Recorded Live at the Monterey Jazz Festival is a live album by saxophonist John Handy, recorded in 1965 and released in 1966. It is Handy's most famous album and his debut on Columbia. The original album only features two long instrumental pieces, notable for their "free form", a peculiar use of harmonies and unusual instruments (violin and guitar along with more "classic" jazz instruments are uncommon in jazz music). The bonus track "Tears of Ole Miss (Anatomy of a Riot)", which was added to the now out-of-print 1996 CD edition, was originally featured on New View!.

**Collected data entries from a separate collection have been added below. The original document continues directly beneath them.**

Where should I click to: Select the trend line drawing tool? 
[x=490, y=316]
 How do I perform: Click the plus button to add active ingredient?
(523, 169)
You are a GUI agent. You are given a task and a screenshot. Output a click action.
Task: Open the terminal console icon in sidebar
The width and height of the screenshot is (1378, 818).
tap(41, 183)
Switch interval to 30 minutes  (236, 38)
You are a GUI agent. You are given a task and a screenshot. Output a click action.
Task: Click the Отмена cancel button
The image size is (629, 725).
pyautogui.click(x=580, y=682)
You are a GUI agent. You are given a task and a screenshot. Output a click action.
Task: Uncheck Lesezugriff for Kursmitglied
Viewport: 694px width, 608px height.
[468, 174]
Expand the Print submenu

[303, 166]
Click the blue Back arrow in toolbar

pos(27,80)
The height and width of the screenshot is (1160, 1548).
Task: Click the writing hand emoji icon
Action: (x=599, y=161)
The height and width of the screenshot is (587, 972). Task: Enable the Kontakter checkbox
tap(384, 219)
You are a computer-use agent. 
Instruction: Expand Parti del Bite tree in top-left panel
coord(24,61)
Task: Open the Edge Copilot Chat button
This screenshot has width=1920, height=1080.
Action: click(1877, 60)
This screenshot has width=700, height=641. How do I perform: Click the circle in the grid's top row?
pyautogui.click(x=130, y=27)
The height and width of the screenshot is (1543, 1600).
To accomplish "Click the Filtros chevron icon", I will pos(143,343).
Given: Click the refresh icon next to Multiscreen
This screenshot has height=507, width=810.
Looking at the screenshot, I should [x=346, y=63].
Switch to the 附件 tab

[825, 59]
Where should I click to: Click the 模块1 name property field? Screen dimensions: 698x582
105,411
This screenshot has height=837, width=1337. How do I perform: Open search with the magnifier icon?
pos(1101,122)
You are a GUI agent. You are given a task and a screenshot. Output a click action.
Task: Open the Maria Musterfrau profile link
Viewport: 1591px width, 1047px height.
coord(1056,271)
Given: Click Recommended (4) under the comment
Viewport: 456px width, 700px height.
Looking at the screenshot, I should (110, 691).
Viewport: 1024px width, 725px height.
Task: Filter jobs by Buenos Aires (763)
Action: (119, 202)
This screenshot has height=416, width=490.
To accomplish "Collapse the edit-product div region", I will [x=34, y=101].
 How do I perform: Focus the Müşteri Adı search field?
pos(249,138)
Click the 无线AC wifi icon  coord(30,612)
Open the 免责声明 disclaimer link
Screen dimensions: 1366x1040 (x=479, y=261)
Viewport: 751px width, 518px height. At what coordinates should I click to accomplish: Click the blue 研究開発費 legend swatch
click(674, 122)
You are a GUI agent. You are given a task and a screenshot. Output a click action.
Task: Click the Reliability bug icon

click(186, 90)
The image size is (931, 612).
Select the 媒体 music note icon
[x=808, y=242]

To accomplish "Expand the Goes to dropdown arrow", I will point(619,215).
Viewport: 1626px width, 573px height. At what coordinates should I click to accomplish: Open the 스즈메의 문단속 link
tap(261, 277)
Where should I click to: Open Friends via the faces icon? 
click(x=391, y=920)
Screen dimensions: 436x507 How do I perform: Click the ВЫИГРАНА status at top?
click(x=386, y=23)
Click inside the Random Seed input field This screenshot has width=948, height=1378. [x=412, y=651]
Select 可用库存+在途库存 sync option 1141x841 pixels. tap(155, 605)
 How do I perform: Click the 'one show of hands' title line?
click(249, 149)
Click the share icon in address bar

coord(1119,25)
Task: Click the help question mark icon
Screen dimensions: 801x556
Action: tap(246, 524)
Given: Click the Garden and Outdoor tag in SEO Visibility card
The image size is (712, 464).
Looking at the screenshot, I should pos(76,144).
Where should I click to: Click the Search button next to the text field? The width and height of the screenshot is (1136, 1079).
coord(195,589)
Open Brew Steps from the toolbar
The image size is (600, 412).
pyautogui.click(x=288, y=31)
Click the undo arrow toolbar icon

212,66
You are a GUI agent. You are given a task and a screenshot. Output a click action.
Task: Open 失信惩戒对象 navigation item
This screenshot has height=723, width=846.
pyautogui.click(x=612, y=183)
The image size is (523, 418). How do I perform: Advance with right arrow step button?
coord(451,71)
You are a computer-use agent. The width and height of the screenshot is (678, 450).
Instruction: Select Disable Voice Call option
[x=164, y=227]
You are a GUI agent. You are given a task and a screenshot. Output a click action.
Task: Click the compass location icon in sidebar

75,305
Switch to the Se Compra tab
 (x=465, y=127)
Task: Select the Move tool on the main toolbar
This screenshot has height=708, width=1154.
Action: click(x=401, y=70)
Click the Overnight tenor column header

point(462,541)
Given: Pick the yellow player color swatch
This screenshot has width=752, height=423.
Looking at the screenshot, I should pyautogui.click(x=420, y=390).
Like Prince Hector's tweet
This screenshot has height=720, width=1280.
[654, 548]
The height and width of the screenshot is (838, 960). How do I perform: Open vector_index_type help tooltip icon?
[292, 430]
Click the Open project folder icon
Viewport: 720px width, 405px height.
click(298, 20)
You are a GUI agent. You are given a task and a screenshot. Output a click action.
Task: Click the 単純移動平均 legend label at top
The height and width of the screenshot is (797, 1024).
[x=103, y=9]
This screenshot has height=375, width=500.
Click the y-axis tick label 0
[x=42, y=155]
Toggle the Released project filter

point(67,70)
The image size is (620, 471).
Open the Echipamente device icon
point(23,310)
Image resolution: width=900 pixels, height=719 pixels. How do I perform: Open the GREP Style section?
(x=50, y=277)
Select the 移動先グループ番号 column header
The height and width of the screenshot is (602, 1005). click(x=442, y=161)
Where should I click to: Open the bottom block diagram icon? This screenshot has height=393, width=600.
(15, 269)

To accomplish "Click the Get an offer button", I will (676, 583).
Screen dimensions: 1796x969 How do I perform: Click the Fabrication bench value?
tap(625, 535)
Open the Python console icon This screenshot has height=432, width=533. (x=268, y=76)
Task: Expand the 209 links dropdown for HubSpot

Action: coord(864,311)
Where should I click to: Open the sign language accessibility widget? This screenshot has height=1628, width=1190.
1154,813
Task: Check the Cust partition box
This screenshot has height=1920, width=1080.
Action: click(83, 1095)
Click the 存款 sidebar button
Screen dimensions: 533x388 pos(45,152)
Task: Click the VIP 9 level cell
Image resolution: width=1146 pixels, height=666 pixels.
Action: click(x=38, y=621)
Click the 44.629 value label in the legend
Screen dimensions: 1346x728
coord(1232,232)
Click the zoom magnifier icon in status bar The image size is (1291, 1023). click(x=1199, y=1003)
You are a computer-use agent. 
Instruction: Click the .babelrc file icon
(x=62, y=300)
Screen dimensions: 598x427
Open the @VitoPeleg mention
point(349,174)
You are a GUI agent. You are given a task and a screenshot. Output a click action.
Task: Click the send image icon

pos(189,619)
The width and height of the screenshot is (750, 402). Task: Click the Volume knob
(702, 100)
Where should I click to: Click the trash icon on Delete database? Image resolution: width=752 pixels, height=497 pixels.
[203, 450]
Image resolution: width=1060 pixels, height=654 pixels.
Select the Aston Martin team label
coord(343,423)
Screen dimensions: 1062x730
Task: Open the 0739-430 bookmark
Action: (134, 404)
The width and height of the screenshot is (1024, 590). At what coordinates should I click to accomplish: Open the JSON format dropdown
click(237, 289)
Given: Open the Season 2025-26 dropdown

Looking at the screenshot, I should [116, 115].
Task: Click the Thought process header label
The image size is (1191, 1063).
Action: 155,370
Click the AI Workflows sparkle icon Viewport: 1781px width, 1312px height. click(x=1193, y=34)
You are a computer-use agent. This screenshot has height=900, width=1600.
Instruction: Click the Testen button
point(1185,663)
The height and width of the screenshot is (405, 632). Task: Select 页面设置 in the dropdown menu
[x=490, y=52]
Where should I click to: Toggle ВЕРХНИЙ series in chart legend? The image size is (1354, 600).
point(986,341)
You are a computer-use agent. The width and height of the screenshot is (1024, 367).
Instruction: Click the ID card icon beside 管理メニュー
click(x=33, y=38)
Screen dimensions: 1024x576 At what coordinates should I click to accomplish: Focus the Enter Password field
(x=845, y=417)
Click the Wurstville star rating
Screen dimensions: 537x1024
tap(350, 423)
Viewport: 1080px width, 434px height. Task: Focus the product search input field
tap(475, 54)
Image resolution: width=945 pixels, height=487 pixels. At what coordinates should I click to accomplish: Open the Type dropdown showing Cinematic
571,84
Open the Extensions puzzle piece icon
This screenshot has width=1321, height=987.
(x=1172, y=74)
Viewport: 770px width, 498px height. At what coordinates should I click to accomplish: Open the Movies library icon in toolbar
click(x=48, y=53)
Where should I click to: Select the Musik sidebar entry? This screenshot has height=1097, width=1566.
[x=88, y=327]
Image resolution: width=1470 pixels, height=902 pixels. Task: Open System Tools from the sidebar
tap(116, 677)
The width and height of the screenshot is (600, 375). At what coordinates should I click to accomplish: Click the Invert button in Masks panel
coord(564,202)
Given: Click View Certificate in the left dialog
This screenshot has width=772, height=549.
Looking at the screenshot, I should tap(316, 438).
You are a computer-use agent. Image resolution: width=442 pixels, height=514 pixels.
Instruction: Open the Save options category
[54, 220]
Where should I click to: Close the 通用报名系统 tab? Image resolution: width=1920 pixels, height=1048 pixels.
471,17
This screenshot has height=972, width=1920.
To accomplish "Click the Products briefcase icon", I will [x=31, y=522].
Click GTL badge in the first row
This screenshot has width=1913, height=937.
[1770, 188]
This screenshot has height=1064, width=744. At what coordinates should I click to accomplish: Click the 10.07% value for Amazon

The album is mentioned in 1995 Charles Burnett's short film When It Rains. Influential critic Ralph J. Gleason called the lineup on the album "an exciting group and one of that will make jazz history." Notwithstanding the praises and its relevance, Recorded Live at the Monterey Jazz Festival still remains a little-known album.

This album is also #67 in a list titled "The 100 Jazz Albums That Shook the World", published by Jazzwise magazine.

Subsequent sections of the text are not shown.